I have 3 arrays formed from 3 lists:

 x = np.array(xlist)
 y = np.array(ylist)
 z = np.array(zlist)

where each list represents the x coords, y coords, and the weight for each specified coord. There are around 3000 values in each list (corresponding to 3000 individual points each with some weight z).

The thing is, these values are very precise floats to the 10th degree of precision. However, What I want to do is be able to create “n” number of roughly evenly spaced contour lines (not fill-colored, just a few closed, thin lines) that have a threshold for approximation.

Even though my z points are very precise and likely no 2 are exact, there are a lot of them, and as a whole form a “hollowed mountain” like shape when plotted in 3d (so in my imagination, the contour lines would be just evenly spaced horizontal slices).

I do not have a function that represents z = f(x,y).
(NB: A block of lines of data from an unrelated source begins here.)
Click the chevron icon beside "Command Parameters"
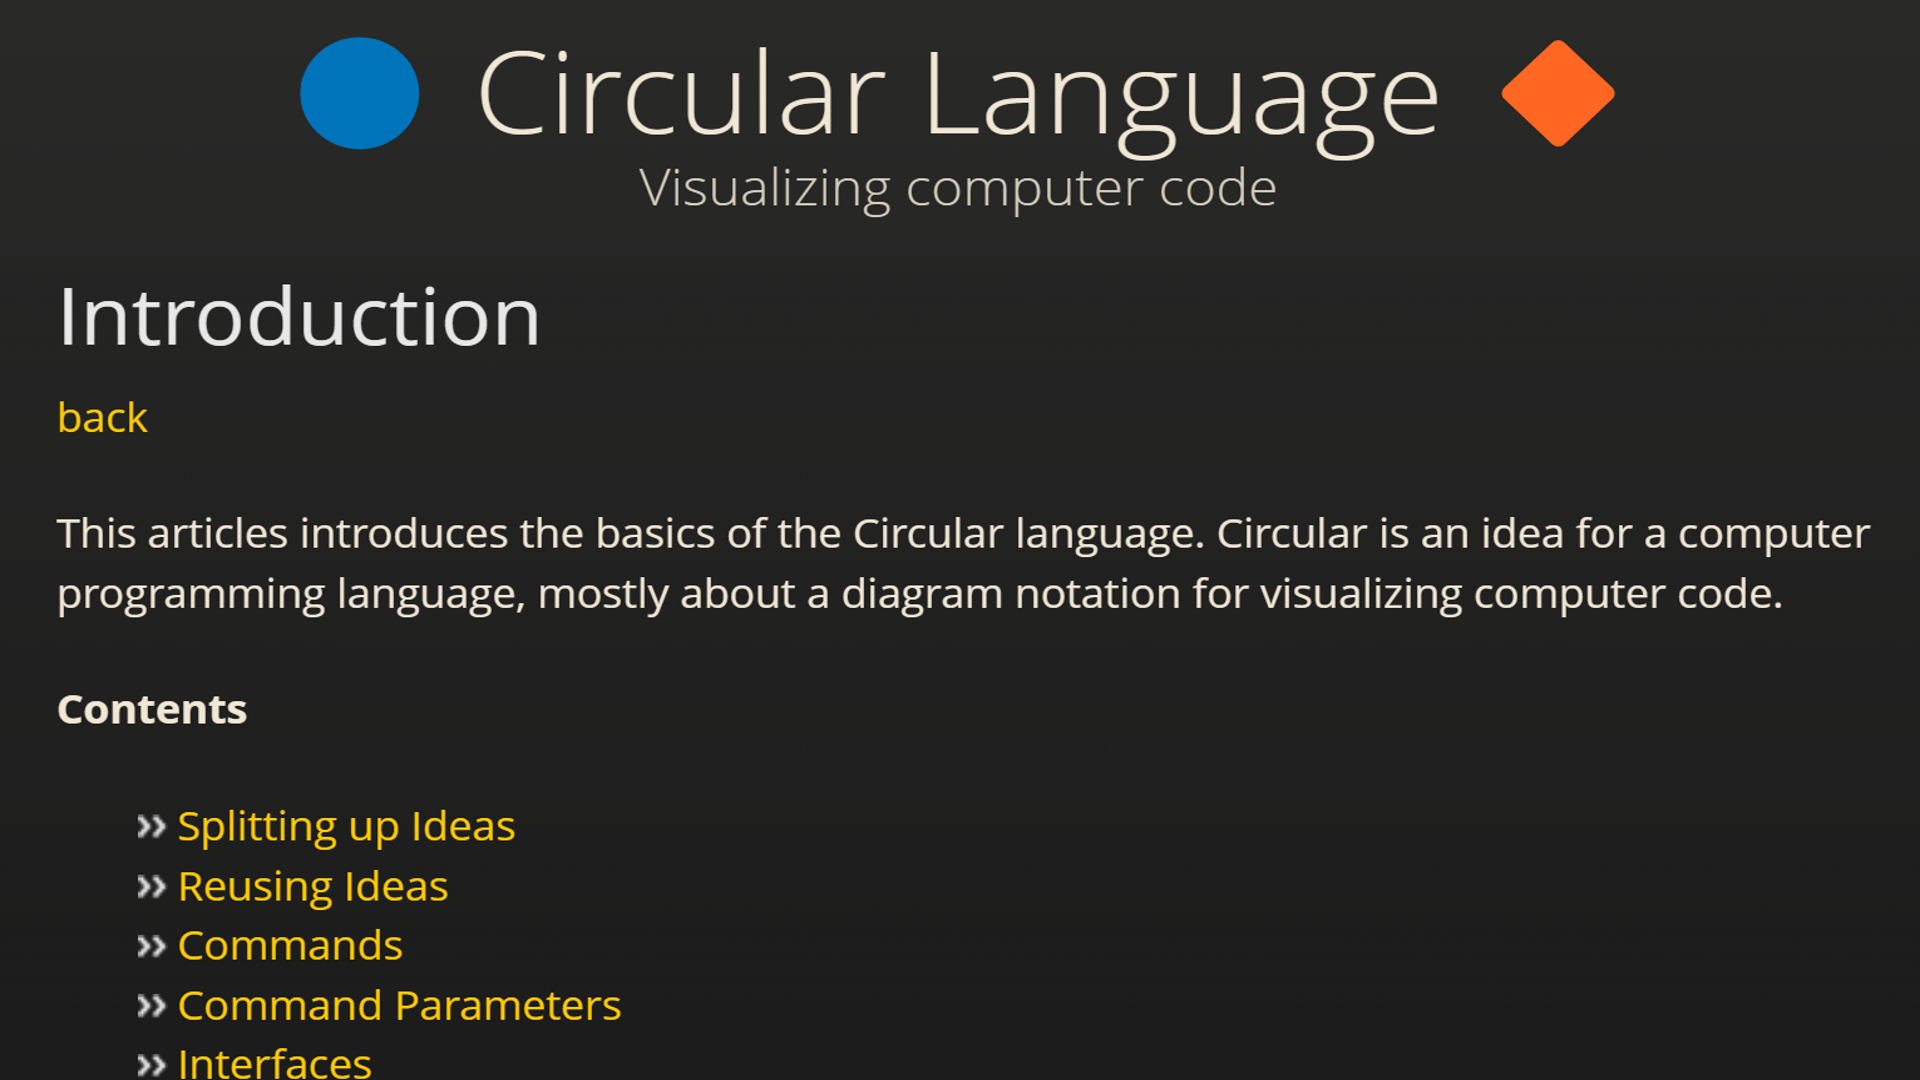 pyautogui.click(x=152, y=1006)
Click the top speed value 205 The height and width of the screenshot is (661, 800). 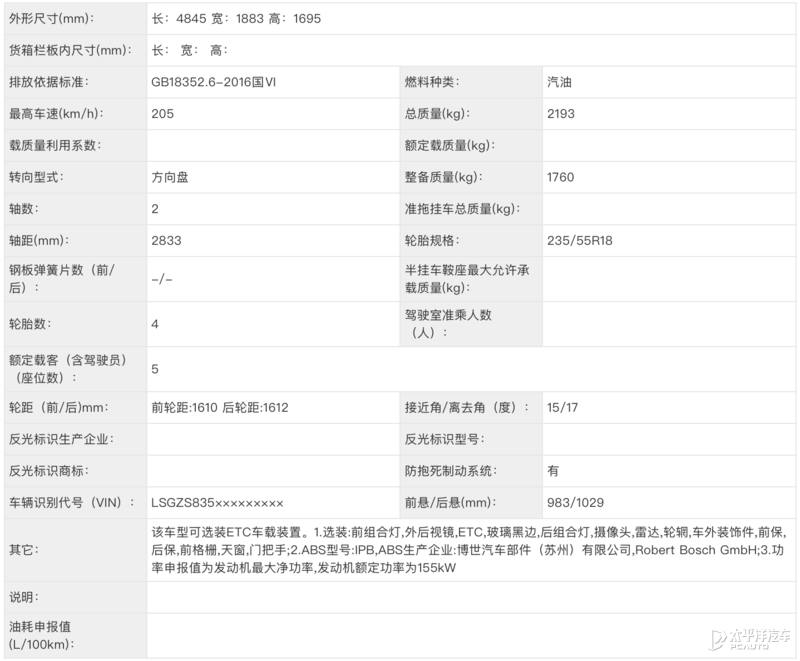(x=162, y=114)
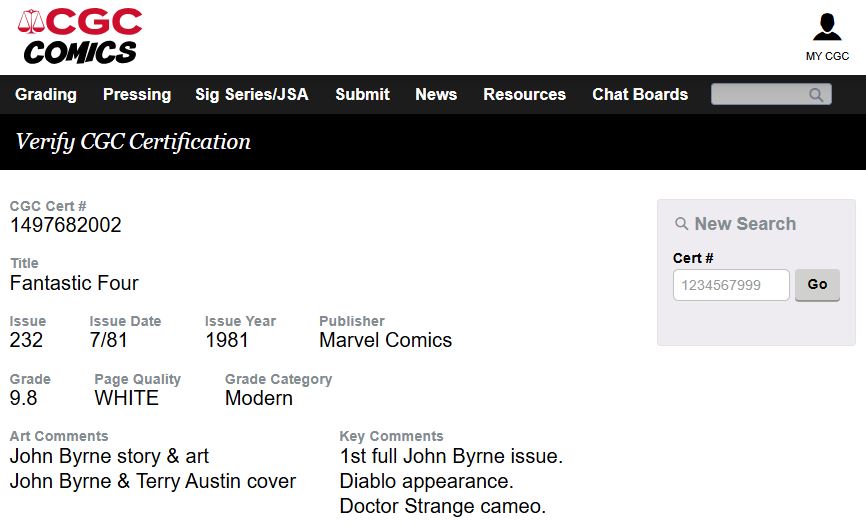Click the Cert # input field
The image size is (866, 527).
pos(731,285)
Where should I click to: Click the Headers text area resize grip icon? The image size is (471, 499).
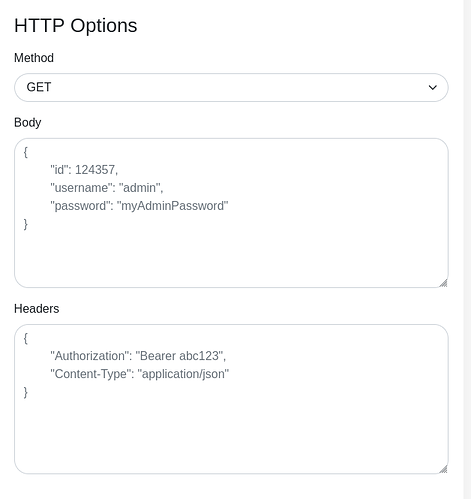coord(443,469)
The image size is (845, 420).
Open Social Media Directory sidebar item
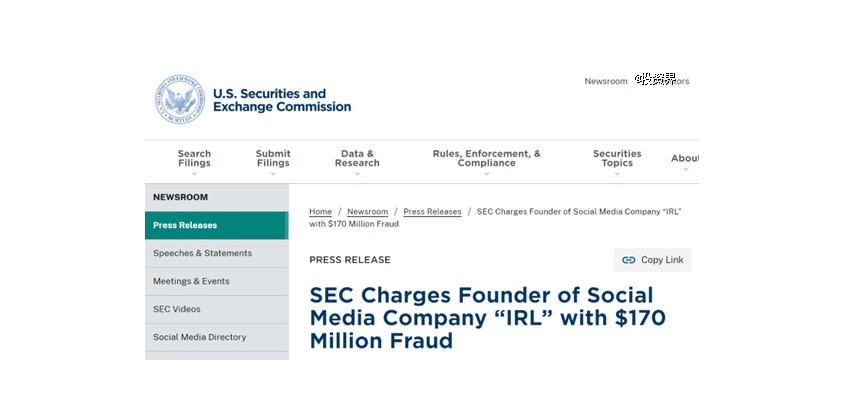(199, 338)
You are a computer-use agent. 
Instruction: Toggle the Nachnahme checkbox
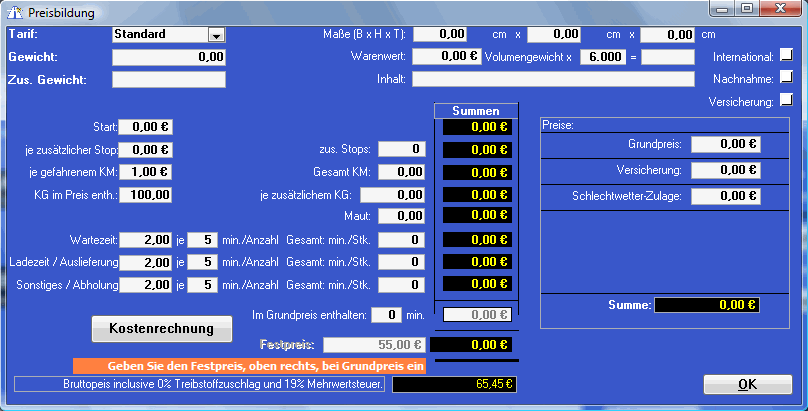click(786, 77)
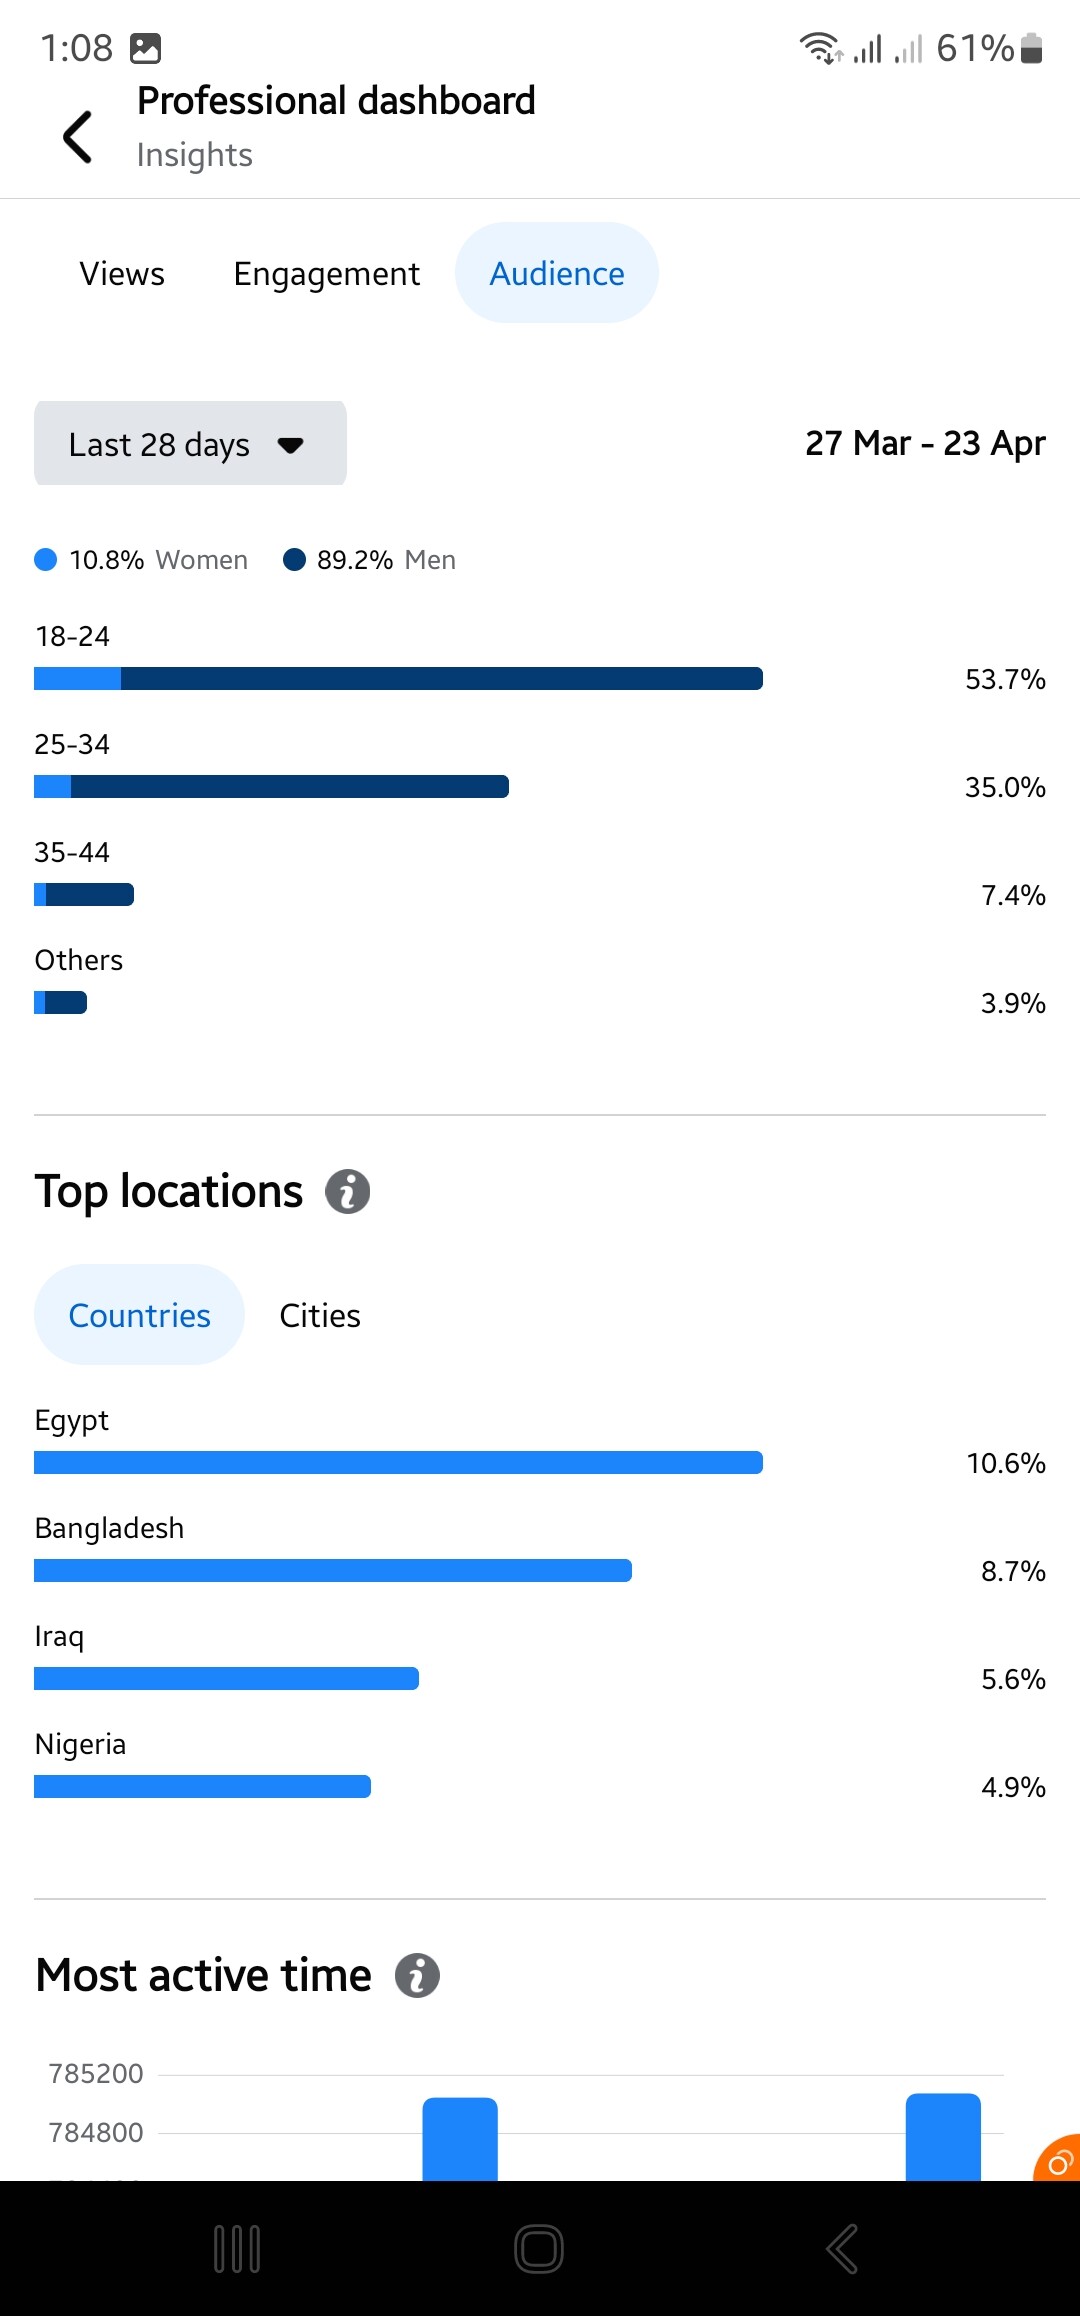This screenshot has width=1080, height=2316.
Task: Tap the Android navigation back button
Action: coord(842,2249)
Therefore I cannot just do this:

plt.contour(x,y,z, contour_num)

As this reveals the expected error that z has to be a 2D array.

However, z is just a set of points only related to x and y based on location.

How can I plot this “approximated contour map” without a meshgrid (are there manual methods of doing this directly with data?)?

EDIT NOTE:

Also, just so you know, the error I get when I try something like this is “Value Error: cannot reshape array of size 3000 into shape (3000,3000)”:

 X,Y = np.meshgrid(x,y)
 Z = z.reshape(3000,3000)
 plt.contour(X,Y,Z)
 plt.show()

If there is no other way to create a contour line map, then why does this not work? How can I make it work?


Solution

  • Ok I answered my own question. The way to do this is via plt.tricontour(x,y,z,num_contours). Works perfectly.